Using the entries below, transcribe exactly the line containing "Task: Click views eye icon on Savings Tracker" and each line that follows it to the end.
= = = = = = =
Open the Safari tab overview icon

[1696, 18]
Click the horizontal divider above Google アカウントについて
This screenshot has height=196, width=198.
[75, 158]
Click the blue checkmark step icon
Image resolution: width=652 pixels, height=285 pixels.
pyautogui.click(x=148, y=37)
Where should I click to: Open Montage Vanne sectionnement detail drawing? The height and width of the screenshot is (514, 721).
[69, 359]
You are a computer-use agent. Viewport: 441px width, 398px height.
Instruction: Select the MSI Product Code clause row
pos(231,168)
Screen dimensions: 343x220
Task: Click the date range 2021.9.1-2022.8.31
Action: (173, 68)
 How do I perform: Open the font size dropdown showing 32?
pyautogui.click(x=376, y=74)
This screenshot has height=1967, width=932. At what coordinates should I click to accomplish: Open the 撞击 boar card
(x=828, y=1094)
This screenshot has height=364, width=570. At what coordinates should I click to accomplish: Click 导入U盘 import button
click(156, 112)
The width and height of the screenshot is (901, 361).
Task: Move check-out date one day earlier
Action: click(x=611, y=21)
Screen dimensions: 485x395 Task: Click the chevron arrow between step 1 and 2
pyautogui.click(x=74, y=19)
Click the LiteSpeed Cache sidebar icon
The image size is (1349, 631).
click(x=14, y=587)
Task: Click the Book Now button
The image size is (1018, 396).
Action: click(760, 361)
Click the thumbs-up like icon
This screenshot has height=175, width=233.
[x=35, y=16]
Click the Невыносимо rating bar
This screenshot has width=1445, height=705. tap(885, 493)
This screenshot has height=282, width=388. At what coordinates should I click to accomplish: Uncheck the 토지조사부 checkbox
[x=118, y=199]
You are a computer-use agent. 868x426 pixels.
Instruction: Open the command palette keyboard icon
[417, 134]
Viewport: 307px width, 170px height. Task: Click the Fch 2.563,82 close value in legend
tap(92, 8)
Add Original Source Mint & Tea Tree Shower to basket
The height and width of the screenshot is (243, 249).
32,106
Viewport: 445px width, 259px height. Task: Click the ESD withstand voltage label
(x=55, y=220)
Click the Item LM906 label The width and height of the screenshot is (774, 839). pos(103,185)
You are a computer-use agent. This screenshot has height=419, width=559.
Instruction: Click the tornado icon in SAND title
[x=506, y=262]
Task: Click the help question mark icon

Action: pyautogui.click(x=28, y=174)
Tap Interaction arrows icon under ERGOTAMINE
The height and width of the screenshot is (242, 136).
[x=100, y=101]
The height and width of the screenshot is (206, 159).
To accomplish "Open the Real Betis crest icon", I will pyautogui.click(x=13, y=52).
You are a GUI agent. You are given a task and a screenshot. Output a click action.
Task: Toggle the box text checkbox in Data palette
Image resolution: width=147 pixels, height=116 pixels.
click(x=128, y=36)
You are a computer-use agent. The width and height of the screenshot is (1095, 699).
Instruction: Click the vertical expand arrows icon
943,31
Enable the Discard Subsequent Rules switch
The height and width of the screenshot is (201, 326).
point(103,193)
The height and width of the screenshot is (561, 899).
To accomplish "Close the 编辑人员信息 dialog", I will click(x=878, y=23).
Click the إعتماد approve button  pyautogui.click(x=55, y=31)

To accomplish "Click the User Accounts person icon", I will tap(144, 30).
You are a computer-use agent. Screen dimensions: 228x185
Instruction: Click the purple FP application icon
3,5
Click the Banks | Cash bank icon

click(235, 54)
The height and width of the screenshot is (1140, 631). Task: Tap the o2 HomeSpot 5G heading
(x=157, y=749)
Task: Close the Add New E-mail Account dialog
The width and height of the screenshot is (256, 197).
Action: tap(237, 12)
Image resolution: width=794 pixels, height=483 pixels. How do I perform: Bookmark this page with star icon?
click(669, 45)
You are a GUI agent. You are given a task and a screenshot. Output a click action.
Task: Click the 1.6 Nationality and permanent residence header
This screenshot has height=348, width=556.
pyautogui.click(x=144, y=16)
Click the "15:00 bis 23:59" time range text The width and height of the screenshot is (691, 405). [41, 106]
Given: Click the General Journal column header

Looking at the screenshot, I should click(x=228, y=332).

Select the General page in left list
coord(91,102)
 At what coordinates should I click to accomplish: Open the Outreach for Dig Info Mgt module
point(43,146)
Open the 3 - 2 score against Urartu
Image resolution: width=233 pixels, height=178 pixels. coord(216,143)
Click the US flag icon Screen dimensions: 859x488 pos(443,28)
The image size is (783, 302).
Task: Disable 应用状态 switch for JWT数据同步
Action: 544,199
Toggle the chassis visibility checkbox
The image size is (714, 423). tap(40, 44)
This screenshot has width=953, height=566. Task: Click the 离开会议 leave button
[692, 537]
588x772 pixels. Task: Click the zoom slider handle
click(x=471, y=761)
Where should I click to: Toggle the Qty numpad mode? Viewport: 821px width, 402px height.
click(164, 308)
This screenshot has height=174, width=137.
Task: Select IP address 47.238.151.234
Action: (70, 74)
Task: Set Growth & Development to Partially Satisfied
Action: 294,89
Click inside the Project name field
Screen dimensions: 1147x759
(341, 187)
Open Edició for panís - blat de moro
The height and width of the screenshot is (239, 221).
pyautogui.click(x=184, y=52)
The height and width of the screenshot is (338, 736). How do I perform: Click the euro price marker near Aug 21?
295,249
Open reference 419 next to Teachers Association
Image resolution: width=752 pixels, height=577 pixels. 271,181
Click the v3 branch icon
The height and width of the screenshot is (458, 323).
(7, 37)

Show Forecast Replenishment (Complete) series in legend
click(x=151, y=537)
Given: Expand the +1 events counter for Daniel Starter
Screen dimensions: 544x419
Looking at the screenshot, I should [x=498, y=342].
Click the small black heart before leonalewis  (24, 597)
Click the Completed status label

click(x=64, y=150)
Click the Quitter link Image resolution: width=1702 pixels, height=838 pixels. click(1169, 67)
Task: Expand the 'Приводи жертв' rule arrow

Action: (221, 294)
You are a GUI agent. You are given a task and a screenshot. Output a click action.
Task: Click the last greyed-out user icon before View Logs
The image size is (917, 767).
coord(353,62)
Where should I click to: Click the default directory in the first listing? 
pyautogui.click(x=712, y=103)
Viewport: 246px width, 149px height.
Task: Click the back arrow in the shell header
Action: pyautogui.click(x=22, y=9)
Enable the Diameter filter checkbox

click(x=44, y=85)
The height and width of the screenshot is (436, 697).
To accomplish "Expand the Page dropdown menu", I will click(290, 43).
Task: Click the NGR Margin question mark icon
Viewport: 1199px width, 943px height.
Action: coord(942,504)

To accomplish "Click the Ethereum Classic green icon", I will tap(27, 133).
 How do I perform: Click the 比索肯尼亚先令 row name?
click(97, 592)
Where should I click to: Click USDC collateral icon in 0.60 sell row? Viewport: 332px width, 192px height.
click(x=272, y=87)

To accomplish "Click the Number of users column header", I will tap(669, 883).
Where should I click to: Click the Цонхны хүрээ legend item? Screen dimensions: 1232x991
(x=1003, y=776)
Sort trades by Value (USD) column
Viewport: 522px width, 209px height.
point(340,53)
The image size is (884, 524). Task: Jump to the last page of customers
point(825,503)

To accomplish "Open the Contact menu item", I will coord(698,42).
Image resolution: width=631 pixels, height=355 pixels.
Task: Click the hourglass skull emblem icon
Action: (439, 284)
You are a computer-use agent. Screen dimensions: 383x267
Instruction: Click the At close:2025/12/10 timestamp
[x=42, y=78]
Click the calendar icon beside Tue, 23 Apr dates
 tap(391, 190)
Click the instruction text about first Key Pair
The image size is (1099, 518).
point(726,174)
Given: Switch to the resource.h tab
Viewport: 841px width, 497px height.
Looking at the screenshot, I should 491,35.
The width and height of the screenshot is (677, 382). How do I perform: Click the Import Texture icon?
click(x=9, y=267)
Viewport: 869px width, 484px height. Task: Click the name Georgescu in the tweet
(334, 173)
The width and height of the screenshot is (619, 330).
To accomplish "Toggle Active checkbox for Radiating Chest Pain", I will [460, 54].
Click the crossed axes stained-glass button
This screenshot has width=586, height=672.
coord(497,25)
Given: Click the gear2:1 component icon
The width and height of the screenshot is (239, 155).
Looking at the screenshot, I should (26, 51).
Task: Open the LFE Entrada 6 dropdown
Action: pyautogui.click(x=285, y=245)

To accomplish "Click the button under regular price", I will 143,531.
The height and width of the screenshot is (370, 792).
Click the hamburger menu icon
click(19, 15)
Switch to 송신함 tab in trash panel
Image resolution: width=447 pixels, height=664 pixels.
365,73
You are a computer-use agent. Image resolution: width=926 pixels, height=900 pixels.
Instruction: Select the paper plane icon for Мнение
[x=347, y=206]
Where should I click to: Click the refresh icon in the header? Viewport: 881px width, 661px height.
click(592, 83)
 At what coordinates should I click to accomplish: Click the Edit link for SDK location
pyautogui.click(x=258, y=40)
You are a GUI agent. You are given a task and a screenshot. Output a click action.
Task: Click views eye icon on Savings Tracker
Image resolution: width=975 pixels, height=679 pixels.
= = = = = = =
> Answer for the task:
Task: Click views eye icon on Savings Tracker
Image resolution: width=975 pixels, height=679 pixels.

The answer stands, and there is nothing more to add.